Questo disco cambia un po' la rotta (non di molto a dire il vero) esplorando ambiti indie, melodie curate, arrangiamenti più corali, il tutto inserito nel loro stile già rodato. L'inizio è affidato a Let it Glow uno dei pezzi più in linea col passato, ma meno oscuro e più arioso rispetto ai precedenti lavori. Sghembo e vagamente inquietante invece il ritmo di Powerlines, che ha un tocco pop soprattutto nelle chitarre e nel ritornello nonostante le dissonanze e il ritmo dispari. "Pop" sì ma nel senso alto del termine, quanto lo potrebbe essere un film di Jim Jarmusch. Black Dog Nights a metà fra la new wave anni '80 e un rock elettronico anni '90, con vaghi richiami a Tom Waits, è un bel brano con la voce di Pedersen e cori che caratterizzano il tutto in maniera originale.

Lone Gone
, un addio all'estate che dà l'idea di un imminente triste inverno nordico (e che ci fa venire in mente per affinità tematica Long Gone Day con Lanegan e Stanley), ha atmosfere dilatate dal tempo rarefatto scandito sui tom e tastiere che dominano su una chitarra minimale. Si avvicina ai primi Beatles psichedelici (a noi ricorda soprattutto il suono delle tastiere e la voce di Strawberry Fields) Free, mentre Glass bell ha un ritmo più incalzante con chitarre acustiche, percussioni e un basso che guida il pezzo, così come accade in Backfire. Flatlands, lunga ballata conclusiva, lascia ampio respiro alle trame musicali della band, con solo una chitarra distorta in lontananza a turbare la pacatezza del brano.

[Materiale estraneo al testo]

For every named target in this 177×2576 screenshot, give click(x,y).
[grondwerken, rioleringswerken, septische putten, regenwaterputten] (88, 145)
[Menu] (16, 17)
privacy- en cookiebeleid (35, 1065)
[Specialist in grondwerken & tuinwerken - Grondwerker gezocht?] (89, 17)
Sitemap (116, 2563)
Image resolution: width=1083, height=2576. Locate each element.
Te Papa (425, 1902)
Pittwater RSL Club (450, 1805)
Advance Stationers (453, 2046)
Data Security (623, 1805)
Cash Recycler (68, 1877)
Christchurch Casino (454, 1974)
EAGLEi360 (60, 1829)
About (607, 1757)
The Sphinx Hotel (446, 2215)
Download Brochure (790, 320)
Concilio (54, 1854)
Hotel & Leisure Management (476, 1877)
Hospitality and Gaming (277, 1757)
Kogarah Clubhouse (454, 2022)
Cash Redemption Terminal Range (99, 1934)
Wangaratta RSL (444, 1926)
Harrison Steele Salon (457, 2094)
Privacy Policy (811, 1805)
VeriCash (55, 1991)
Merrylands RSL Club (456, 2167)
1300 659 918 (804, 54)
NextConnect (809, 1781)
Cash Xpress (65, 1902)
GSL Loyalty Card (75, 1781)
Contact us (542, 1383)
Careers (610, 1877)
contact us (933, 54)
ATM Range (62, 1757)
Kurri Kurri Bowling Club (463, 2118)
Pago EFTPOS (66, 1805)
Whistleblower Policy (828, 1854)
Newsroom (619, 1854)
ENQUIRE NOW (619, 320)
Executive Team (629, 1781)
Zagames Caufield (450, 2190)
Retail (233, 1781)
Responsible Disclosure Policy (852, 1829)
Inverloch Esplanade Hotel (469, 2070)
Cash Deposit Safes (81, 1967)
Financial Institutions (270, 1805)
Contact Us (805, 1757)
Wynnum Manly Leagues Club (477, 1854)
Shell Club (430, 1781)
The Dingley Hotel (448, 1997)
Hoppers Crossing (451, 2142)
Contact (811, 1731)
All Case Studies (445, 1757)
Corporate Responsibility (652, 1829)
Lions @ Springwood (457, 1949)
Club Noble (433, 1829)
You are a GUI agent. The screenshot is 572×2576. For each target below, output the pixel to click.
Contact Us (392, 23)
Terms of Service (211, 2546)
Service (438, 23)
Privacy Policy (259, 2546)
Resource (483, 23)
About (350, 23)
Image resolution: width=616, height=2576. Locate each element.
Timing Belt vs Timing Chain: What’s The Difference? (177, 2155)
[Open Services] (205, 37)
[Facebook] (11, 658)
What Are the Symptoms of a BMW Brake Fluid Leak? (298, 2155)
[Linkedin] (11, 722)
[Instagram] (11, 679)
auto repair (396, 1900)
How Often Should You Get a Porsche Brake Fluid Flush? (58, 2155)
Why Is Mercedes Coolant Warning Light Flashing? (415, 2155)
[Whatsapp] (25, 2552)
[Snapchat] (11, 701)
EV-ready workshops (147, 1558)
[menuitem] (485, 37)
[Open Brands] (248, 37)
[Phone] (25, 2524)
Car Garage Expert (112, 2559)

I quattro musicisti - Anders Pedersen (voce e chitarra), Peter Dombernowsky (batteria), Nikolaj Heyman (voce chitarra basso e tastiere) e Thøger T. Lund (voce, contrabbasso, clarinetto e piano) - per registrare questo disco si sono chiusi in un remoto studio della campagna danese per cercare l'ispirazione giusta, frapponendo chilometri di neve e natura fra loro e il resto del mondo. Perdono parzialmente la classica impronta che li ha classificati fino ad oggi per assumere un profilo più trasversale e fuori dal genere con cui si sono identificati. Un bene, un male? Meno accattivanti questo è sicuro, ma anche un sound più personale rispetto ai lavori precedenti e un ambito sonoro più ampio nel quale divagare. Staremo a vedere l'evoluzione futura dei Desoto Caucus, 4 probabilmente verrà visto come un punto di passaggio nella loro carriera. La cui destinazione finale per ora è ancora sconosciuta.